I “knew” the big bang theory was too strange to take seriously when I first heard of it in the 8th Grade in 1964, but instead of it disappearing it just has gotten stronger over time. The psychology, religion, and politics behind the tyranny of this popular myth is much more interesting than the simple primordial seed in nothingness theory itself.
It is like a Genesis Plot or brain washing system.
Why things change so slowly and such mythology persists is just bizarre to me.
That’s just part of what humanity is and does I suppose. But it is changing and the world wide web is helping a great deal to educate people and to spread creative thinking and real live logic.
Thanks for the heart warming blog.

Reply

Gerald Whitely July 12, 2011 at 9:48 pm

So Matt, if the Big Bang is too strange to take seriously, how do you think the universe (and us) got here? We are here. Are mater and energy eternal?
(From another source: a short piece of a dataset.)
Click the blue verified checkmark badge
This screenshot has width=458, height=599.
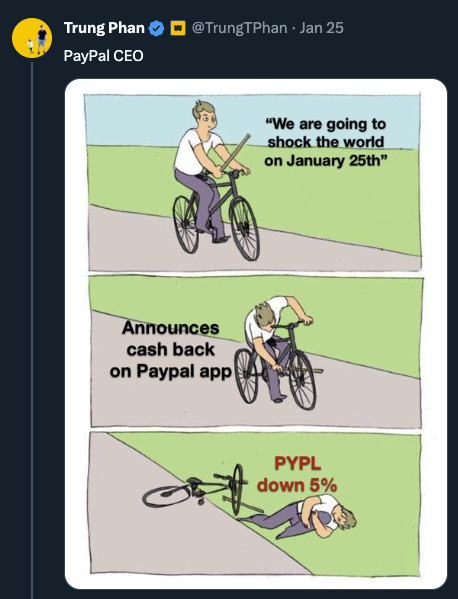156,28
If matter and energy had a beginning, what brought them forth from nothing? And where did the laws of the universe come from? When or from Whom did they come? Although belief in God may seem illogical, it is the only logical theory left standing. I am like “readquran”, in that I believe the Bible as authoritative (not the quran). But again, this is not a blind leap in the dark, nor the result of brainwashing, but logical testable faith. What are your theories, Matt?